Machine Learning from Human Preferences

Authors

Sang T. Truong

Andreas Haupt

Sanmi Koyejo

Updated

February 13, 2026

Introduction

Machine learning is increasingly shaping various aspects of our lives, from education and healthcare to scientific discovery. A key challenge in developing trustworthy intelligent systems is ensuring they align with human preferences. Learning from human feedback offers a promising solution to this challenge. This book introduces the foundations and practical applications of machine learning from human preferences. Instead of manually predefining the learning goal, the book presents preference-based learning that incorporates human feedback to guide the learning process, drawing insights from related fields such as economics, psychology, and human-computer interaction. Throughout, we emphasize not only the methods themselves but also their assumptions, limitations, and the conditions under which they can and cannot be applied—understanding when a model fails is as important as understanding when it works. By the end of this book, readers will be equipped with the key concepts and tools needed to design systems that effectively align with human preferences.

The book is intended for researchers, practitioners, and students who are interested in integrating machine learning with human-centered application. We assume some basic knowledge of probability and statistics, but provides sufficient background and references for the readers to follow the main ideas. The book also provides illustrative program examples and datasets. The field of machine learning from human preference is a vibrant area of research and practice with many open challenges and opportunities, and we hope that this book will inspire readers to further explore and advance this exciting field.

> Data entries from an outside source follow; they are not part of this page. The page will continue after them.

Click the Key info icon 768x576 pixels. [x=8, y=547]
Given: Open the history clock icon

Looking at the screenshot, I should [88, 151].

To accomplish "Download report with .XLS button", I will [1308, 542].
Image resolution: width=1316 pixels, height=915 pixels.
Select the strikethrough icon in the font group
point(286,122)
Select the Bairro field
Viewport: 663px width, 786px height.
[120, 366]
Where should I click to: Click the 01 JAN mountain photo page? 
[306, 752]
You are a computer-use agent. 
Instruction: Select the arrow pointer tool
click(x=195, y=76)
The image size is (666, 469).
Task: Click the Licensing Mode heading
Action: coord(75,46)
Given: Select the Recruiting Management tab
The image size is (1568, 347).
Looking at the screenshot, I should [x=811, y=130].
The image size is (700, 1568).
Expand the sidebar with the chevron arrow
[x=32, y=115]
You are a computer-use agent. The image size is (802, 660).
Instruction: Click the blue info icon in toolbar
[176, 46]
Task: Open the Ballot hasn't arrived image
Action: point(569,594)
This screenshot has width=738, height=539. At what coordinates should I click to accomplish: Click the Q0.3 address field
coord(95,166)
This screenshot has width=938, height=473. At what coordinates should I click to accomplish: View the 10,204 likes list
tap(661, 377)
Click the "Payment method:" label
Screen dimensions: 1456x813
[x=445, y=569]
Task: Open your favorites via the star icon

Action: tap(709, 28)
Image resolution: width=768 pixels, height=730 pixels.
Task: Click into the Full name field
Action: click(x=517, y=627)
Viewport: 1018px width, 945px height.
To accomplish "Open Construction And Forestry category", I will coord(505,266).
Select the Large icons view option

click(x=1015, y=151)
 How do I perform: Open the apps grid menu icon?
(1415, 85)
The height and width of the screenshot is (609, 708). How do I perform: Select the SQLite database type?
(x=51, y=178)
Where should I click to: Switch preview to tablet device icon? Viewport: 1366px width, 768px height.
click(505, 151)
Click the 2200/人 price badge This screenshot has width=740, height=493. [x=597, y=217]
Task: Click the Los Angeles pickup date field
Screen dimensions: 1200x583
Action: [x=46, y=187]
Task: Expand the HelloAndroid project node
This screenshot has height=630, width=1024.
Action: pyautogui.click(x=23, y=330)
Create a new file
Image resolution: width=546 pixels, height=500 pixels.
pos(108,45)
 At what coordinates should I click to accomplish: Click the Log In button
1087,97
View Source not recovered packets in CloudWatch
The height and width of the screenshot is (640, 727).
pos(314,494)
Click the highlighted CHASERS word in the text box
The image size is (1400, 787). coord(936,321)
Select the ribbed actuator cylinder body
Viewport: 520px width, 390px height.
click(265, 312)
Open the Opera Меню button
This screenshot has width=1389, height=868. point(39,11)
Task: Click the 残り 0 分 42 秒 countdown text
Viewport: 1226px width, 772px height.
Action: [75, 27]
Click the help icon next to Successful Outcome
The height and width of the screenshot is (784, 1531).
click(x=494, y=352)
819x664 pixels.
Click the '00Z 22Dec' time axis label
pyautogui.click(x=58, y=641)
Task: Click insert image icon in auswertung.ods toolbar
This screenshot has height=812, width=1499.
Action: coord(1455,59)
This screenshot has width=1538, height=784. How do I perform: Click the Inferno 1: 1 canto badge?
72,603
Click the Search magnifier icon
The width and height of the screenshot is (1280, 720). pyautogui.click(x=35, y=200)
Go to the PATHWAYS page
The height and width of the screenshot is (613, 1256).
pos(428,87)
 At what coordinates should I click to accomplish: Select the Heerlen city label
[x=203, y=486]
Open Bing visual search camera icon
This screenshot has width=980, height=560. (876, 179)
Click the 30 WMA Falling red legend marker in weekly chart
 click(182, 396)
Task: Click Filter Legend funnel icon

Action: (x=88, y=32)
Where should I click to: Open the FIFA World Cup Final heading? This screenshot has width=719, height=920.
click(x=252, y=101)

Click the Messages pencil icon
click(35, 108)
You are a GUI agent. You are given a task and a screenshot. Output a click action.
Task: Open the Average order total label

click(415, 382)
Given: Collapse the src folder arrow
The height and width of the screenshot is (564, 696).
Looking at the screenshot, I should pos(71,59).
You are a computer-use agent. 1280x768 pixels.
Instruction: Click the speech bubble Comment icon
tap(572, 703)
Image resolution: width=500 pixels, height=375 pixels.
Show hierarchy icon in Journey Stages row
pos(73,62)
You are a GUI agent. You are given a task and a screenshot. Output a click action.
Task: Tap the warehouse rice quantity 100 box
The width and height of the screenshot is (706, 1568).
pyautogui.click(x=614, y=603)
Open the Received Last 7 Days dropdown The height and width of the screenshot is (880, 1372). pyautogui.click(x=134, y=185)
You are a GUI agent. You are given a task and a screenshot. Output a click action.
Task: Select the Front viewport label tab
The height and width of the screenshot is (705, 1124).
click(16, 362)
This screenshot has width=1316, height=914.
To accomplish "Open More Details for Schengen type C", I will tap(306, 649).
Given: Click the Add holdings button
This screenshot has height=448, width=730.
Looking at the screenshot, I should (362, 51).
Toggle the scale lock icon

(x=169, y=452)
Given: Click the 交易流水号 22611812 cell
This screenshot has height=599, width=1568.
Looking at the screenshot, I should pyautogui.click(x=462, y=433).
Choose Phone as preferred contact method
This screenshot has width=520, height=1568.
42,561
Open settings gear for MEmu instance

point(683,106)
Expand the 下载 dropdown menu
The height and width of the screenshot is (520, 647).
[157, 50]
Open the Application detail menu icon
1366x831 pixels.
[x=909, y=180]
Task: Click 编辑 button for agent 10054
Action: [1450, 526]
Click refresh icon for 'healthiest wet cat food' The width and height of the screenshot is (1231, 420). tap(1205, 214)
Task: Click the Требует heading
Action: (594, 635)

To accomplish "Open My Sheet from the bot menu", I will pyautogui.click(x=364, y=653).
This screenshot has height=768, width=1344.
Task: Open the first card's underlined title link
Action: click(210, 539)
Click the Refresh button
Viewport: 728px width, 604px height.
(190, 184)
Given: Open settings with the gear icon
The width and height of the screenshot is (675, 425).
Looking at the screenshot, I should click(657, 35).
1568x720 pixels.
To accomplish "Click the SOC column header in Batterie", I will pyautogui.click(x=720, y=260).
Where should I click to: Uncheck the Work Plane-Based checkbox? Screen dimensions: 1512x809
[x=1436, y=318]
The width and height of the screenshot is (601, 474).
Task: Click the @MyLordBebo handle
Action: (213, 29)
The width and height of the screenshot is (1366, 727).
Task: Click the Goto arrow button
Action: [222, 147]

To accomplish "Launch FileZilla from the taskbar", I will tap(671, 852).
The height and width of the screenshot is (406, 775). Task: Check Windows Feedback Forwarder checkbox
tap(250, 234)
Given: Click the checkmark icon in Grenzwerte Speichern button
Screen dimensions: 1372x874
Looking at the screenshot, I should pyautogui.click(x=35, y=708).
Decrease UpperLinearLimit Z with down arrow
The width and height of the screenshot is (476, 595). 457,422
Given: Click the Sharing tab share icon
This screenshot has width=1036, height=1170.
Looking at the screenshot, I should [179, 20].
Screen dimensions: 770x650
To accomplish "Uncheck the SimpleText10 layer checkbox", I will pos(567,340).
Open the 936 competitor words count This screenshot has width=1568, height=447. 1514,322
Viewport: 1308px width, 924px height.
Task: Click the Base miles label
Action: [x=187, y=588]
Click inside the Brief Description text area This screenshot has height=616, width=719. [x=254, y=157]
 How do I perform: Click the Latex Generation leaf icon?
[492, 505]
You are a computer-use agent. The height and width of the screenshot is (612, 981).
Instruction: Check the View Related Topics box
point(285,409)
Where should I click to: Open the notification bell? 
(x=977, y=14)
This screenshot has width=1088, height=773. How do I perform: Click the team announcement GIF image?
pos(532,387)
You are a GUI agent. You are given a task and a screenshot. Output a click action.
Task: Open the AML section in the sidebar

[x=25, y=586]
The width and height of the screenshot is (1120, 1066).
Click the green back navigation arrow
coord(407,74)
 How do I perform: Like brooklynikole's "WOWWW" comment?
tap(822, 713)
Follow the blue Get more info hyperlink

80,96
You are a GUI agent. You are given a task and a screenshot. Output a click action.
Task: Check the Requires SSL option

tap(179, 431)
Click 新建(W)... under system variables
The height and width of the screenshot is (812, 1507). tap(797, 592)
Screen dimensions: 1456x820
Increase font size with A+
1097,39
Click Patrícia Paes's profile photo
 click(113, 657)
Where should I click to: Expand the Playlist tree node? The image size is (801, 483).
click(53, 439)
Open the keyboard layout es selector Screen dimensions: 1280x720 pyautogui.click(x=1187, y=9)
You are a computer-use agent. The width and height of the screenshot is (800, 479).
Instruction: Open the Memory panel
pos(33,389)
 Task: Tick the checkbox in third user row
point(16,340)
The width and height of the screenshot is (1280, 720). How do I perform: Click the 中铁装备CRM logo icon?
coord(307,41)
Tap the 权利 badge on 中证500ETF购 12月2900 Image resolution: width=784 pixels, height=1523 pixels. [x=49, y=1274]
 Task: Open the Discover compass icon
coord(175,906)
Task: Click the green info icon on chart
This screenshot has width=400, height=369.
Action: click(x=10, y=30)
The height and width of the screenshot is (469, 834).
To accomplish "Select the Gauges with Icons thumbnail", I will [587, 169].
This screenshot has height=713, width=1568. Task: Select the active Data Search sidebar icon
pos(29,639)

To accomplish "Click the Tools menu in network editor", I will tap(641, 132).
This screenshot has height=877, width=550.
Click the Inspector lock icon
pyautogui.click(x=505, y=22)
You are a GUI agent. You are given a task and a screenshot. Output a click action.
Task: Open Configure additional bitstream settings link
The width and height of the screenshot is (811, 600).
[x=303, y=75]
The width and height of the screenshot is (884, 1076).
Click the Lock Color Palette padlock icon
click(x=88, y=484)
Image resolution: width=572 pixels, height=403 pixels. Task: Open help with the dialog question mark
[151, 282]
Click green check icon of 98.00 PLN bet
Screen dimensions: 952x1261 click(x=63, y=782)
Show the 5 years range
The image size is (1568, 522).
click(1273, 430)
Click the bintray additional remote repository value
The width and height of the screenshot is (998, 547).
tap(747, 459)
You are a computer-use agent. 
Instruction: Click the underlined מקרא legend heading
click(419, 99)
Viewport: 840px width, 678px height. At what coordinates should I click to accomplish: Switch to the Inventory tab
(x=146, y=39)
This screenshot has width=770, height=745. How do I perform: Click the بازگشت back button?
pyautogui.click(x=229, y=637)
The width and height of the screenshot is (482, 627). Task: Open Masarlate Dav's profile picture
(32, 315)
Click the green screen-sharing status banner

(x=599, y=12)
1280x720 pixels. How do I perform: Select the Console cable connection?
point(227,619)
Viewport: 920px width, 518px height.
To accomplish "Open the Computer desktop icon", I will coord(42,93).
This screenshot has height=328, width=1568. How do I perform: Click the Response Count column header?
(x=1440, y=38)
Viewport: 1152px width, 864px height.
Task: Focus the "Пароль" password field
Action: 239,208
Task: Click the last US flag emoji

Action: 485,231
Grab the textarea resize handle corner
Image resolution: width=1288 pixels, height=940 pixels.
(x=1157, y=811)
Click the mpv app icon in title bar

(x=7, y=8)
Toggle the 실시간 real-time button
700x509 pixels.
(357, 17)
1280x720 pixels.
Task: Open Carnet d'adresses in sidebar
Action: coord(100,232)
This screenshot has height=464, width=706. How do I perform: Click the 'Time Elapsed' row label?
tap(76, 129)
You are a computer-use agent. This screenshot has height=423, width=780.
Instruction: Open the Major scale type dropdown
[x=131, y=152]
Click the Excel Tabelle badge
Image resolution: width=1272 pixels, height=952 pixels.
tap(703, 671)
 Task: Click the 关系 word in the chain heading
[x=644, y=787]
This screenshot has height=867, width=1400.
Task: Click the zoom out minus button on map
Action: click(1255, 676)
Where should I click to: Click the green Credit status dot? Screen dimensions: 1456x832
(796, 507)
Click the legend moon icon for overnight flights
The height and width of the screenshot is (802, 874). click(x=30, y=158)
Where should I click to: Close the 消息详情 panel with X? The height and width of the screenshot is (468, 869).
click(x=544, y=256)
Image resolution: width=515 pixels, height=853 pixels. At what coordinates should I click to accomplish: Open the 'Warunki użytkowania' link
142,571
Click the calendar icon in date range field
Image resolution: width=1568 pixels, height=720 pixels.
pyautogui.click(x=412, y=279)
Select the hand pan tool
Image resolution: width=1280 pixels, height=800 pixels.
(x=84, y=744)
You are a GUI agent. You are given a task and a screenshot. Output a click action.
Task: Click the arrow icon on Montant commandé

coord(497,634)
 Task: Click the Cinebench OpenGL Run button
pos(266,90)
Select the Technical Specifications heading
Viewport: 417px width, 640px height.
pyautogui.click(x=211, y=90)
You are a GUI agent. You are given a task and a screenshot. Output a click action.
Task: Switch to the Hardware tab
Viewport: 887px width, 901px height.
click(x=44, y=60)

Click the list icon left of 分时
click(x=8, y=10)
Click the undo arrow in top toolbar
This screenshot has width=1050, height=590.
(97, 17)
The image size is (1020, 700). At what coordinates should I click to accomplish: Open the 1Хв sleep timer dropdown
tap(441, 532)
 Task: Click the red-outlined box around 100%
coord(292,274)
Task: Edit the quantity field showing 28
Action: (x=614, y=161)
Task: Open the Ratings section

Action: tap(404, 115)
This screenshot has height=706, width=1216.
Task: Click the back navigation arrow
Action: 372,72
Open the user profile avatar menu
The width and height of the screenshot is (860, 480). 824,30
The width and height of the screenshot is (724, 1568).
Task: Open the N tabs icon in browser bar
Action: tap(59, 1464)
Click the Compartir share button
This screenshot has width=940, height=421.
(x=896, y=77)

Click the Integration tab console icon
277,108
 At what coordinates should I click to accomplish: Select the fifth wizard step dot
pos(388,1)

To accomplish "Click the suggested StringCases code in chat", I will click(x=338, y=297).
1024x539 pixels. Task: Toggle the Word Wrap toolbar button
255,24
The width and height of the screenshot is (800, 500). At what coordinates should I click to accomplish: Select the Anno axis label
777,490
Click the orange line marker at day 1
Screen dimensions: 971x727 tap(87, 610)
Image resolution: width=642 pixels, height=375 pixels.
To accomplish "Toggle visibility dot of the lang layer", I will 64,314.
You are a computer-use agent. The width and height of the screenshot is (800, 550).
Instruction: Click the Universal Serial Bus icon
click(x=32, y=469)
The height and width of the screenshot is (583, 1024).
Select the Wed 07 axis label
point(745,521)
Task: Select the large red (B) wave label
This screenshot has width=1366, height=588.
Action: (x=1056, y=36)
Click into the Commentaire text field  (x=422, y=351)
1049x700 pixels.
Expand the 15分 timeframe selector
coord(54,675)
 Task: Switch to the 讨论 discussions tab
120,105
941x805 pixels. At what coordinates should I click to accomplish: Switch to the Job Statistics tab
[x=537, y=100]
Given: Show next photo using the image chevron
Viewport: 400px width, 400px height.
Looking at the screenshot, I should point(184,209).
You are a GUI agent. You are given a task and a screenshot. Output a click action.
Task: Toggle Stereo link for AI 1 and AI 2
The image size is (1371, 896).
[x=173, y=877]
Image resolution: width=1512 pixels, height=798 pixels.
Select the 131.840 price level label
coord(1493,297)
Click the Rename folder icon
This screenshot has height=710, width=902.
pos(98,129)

We hope with the present book to both allow more use of human preferences in machine learning, and new data modalities as Artificial Intelligence systems become increasingly important.

Stanford, May 2025, THK

Structure of this book

The book has three parts which introduce foundational models, present learning paradigms, and discuss societal considerations.

Part 1: Foundations

Chapter 1 lays the mathematical groundwork for the rest of the book. It covers random preference models, types of comparison data (binary rankings, accept-reject, lists), and deterministic and stochastic utility models including the Rasch model, Bradley-Terry, and Gaussian Processes. A central theme is the Independence of Irrelevant Alternatives (IIA) axiom: how it simplifies modeling, its connection to modern methods like DPO and Elo, and its key limitations due to population heterogeneity.

Part 2: Learning

The second part introduces approaches to learning from and acting on comparisons.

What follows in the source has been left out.